Bu hücrelerin hepsi tek tek ve küme halinde belli kümelerin içindeki gizli birimlerin çizdiği bir çerçevede çalışmaktadır. Bunlar insan türünün sicili ve atalarının özelliklerini koruyan genetik bilimlerdir. Mesela göz hücresi bölünüp çoğalırken gözü oluşturmaya çalışır. Bununla beraber bu eylem sırasında gözün belli bir şeklini ve belirlenmiş özelliklerini de korumaya çalışır. İşte bu işlem meydana gelen gözün herhangi bir hayvanın gözü değil, bir insan gözü olmasını sağlar. Bu gözün şekli veya özellikleri açısından özdeki en ufak bir sapma onu belirlenmiş çizginin dışına çıkarır. Peki hücreye bu gücü yerleştiren ve onu bu şekilde yöneten kimdir acaba? Aklı, kavrayışı, iradesi ve gücü olmayan bu basit hücreye tüm bunları programlayan kimdir? Şüphesiz o yüce Allah’tır. Bir gözün veya bir gözün bir parçasının kendisine havale edildiği durumda onu yapmaktan aciz olan bütün insanlığı dize getiren bu bilgiyi Allah İşte bu hücreye vermiştir. Böylece tüm insanlığın karşısında aciz düştüğü bu büyük işlemi bir tek hücre veya basit birkaç hücre yapabilme gücüne ulaşmıştır.

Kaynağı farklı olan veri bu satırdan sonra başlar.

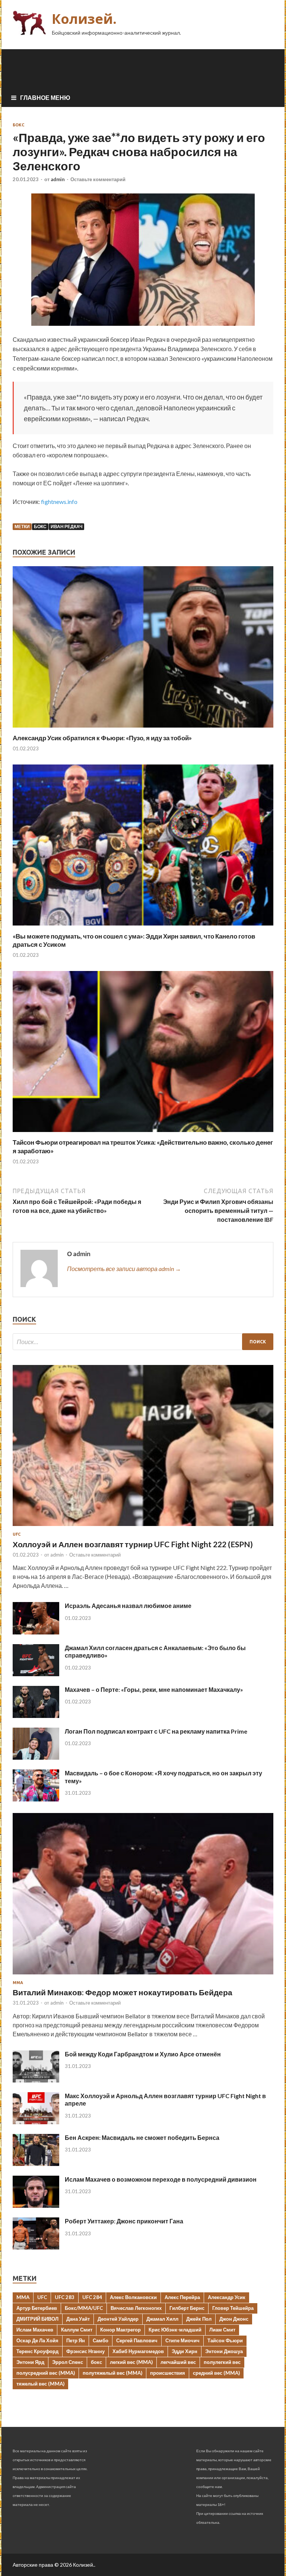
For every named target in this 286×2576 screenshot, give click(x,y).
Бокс (18, 125)
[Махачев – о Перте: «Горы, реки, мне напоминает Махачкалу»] (36, 1715)
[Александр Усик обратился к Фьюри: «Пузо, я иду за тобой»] (143, 729)
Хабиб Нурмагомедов (138, 2351)
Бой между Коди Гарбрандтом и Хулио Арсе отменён (143, 2054)
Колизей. (84, 19)
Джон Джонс (233, 2319)
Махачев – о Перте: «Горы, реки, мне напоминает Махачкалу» (154, 1689)
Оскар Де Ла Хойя (37, 2340)
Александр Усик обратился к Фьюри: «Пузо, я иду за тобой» (102, 738)
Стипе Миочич (182, 2340)
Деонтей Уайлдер (118, 2319)
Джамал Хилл (162, 2319)
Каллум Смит (76, 2330)
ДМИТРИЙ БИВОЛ (37, 2319)
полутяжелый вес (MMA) (112, 2373)
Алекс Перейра (182, 2297)
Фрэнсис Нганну (85, 2351)
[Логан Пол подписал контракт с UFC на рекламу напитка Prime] (36, 1757)
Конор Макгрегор (120, 2330)
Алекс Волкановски (133, 2297)
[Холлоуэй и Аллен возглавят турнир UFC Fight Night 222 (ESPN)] (143, 1527)
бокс (40, 526)
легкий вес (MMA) (131, 2362)
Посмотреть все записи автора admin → (124, 1268)
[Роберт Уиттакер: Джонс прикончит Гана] (36, 2247)
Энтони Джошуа (224, 2351)
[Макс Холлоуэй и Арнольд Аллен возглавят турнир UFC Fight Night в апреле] (36, 2121)
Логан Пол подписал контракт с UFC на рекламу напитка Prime (156, 1731)
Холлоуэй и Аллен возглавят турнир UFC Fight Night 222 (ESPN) (133, 1544)
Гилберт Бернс (186, 2308)
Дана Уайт (78, 2319)
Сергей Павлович (137, 2340)
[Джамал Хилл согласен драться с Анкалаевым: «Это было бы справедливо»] (36, 1673)
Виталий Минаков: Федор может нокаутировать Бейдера (122, 1992)
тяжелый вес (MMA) (40, 2384)
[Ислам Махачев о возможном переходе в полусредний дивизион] (36, 2205)
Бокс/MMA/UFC (84, 2308)
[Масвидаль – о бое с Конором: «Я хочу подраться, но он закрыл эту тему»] (36, 1799)
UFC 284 (92, 2297)
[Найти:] (143, 1341)
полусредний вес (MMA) (45, 2373)
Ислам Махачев (34, 2330)
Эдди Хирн (184, 2351)
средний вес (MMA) (216, 2373)
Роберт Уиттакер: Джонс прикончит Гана (124, 2221)
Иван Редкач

Fışkıran su ile konuşan insan arasındaki Hayret verici uzun yolculuğun bu kısa ve hızlı gözden geçirilmesinin ardında insan organizmasında yer alan spermlerin ve organların özelliklerindeki Hayret verici akılları durduran düzeni yapıyı ve işlemi saymakla bitiremeyiz. Fizilal’in metoduna göre onları daha fazla detaylandırma imkanımızda yoktur… İşte bunların hepsi ilahi tedbir ve takdire tanıklık etmektedir. Koruyan, yol gösteren ve yardım dileyen eli göstermektedir. Adına göğe ve yıldıza yemin edilen birinci gerçeği pekiştirmektedir. Ayrıca ardından gelen gerçeğe, müşriklerin bu sureyle ilk defa muhatab olanların kabul etmeyip inanmadıkları ahiretteki diriliş gerçeğine bir geçiş niteliğindedir.